[Work item]: Stop after the line with "Given: Click the redo arrow icon"; until then, please copy every line of the records word for word from the first.
━━━━━ Supplied entries
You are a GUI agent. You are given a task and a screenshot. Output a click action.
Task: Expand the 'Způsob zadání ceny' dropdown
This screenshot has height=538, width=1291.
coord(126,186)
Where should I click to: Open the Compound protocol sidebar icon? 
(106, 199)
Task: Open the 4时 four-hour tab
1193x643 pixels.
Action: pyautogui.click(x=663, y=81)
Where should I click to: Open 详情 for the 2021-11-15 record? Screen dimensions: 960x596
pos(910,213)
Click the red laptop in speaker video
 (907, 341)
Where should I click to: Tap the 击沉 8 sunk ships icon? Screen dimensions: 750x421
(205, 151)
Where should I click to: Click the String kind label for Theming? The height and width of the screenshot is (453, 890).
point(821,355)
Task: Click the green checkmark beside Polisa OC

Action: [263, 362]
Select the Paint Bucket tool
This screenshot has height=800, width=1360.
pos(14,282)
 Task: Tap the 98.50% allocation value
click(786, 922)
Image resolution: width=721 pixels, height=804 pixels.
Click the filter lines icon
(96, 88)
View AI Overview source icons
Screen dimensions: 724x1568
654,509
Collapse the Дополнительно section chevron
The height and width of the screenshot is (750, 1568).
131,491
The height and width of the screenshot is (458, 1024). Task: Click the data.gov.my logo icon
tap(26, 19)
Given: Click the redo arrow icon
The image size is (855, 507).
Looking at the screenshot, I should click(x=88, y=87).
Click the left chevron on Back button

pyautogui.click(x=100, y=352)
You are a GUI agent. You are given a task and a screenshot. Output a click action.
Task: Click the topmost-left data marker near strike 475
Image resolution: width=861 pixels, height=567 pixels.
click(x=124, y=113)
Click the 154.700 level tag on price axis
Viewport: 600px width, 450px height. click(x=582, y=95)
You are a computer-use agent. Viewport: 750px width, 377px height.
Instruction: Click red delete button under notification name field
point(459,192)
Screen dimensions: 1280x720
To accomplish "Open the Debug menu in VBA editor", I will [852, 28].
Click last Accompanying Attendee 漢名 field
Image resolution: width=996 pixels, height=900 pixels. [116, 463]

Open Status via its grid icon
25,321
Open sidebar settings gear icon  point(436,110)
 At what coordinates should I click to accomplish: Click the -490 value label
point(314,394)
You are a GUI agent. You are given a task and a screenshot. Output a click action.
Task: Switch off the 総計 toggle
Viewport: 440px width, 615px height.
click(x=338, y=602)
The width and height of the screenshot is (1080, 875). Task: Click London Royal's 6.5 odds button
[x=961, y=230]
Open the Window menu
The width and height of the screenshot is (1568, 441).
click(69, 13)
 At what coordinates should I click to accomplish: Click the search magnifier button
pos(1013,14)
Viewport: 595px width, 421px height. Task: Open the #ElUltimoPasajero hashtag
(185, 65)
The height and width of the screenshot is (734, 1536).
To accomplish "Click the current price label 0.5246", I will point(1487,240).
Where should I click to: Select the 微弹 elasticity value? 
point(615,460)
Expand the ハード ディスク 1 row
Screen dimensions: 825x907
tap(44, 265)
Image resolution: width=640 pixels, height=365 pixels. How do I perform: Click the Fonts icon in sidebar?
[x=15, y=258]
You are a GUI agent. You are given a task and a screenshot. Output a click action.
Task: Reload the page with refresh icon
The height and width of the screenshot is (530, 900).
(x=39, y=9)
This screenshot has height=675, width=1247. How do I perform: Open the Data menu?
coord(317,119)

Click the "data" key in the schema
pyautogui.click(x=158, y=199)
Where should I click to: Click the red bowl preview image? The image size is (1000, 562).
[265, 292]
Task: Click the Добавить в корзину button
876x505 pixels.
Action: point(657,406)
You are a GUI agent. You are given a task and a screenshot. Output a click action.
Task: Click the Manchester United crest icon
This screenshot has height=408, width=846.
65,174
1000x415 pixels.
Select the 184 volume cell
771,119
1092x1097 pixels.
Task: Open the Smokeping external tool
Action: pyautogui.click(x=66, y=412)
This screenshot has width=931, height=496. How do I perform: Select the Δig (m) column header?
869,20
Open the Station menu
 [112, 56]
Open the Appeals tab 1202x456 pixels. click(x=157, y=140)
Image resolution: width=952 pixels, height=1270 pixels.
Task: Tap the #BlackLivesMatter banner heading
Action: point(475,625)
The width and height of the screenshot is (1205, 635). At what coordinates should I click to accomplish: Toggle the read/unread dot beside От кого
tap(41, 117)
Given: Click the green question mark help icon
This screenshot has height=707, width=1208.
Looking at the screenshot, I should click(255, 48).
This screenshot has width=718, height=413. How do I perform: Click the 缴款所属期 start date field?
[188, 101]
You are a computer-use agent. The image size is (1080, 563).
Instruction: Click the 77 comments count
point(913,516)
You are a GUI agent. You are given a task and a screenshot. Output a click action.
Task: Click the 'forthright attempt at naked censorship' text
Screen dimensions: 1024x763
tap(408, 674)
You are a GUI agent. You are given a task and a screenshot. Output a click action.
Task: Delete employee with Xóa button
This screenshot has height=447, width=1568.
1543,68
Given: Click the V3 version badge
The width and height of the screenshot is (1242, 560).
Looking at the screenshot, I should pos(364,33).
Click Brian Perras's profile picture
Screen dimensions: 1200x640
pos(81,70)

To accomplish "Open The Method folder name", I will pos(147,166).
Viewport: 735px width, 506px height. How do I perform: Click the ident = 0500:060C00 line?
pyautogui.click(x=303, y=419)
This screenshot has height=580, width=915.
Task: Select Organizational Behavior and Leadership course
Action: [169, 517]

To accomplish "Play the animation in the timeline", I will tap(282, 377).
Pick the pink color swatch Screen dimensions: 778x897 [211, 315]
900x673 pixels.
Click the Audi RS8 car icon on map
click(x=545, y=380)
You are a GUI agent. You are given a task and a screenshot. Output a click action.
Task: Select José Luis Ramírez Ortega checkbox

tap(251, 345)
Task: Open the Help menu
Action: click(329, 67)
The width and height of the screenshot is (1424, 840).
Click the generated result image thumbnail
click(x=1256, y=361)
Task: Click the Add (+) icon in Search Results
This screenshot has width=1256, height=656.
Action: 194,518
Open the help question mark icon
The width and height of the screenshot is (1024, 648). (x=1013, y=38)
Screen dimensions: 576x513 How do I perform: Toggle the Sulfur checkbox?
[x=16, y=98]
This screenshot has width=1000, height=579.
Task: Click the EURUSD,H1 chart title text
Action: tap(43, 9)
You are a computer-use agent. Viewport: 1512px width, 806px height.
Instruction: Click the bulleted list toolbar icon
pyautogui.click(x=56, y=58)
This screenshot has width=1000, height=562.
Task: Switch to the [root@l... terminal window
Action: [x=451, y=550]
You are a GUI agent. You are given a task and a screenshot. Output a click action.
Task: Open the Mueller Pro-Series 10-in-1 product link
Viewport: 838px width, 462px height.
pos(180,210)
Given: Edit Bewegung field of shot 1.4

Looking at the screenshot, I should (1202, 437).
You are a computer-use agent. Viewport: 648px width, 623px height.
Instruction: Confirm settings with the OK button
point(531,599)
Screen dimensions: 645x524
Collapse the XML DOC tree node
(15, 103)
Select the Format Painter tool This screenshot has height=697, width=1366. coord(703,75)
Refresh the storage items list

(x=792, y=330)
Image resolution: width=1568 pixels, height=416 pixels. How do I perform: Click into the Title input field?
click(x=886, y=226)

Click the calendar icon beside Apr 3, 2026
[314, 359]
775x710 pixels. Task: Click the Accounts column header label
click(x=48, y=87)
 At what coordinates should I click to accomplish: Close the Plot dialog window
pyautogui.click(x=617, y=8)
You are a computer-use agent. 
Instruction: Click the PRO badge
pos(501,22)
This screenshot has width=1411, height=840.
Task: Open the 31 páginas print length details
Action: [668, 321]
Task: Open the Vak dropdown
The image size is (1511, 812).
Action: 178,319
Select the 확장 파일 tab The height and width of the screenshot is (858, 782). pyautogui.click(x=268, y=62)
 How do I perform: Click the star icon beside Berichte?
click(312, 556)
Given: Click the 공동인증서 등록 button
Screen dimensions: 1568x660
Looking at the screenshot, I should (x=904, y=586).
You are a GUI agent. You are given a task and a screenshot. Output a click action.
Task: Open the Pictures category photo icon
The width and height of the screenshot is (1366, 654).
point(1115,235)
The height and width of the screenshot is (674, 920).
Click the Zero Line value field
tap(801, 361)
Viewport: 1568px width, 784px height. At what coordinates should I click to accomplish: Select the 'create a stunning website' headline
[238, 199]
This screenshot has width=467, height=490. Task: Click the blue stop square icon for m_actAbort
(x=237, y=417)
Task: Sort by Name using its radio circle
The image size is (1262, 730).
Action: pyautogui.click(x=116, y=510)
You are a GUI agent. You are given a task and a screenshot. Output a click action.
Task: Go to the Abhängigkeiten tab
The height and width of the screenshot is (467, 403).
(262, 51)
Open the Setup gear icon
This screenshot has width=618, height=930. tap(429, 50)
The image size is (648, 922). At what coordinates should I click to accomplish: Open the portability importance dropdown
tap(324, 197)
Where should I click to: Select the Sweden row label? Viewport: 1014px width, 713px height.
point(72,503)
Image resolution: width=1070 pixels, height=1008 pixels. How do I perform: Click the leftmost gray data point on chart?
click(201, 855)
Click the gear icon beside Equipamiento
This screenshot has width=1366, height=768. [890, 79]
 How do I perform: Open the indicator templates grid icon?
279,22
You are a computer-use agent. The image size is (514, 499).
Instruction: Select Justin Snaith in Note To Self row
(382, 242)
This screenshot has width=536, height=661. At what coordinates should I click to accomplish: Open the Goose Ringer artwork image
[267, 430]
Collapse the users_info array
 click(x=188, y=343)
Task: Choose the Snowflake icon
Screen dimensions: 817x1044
━━━━━━━━━━
[Output of the task]:
You are a GUI agent. You are given a task and a screenshot. Output a click action.
Task: Expand the 'Způsob zadání ceny' dropdown
This screenshot has height=538, width=1291.
coord(126,186)
Where should I click to: Open the Compound protocol sidebar icon? 
(106, 199)
Task: Open the 4时 four-hour tab
1193x643 pixels.
Action: pyautogui.click(x=663, y=81)
Where should I click to: Open 详情 for the 2021-11-15 record? Screen dimensions: 960x596
pos(910,213)
Click the red laptop in speaker video
 (907, 341)
Where should I click to: Tap the 击沉 8 sunk ships icon? Screen dimensions: 750x421
(205, 151)
Where should I click to: Click the String kind label for Theming? The height and width of the screenshot is (453, 890).
point(821,355)
Task: Click the green checkmark beside Polisa OC

Action: [263, 362]
Select the Paint Bucket tool
This screenshot has height=800, width=1360.
pos(14,282)
 Task: Tap the 98.50% allocation value
click(786, 922)
Image resolution: width=721 pixels, height=804 pixels.
Click the filter lines icon
(96, 88)
View AI Overview source icons
Screen dimensions: 724x1568
654,509
Collapse the Дополнительно section chevron
The height and width of the screenshot is (750, 1568).
131,491
The height and width of the screenshot is (458, 1024). Task: Click the data.gov.my logo icon
tap(26, 19)
Given: Click the redo arrow icon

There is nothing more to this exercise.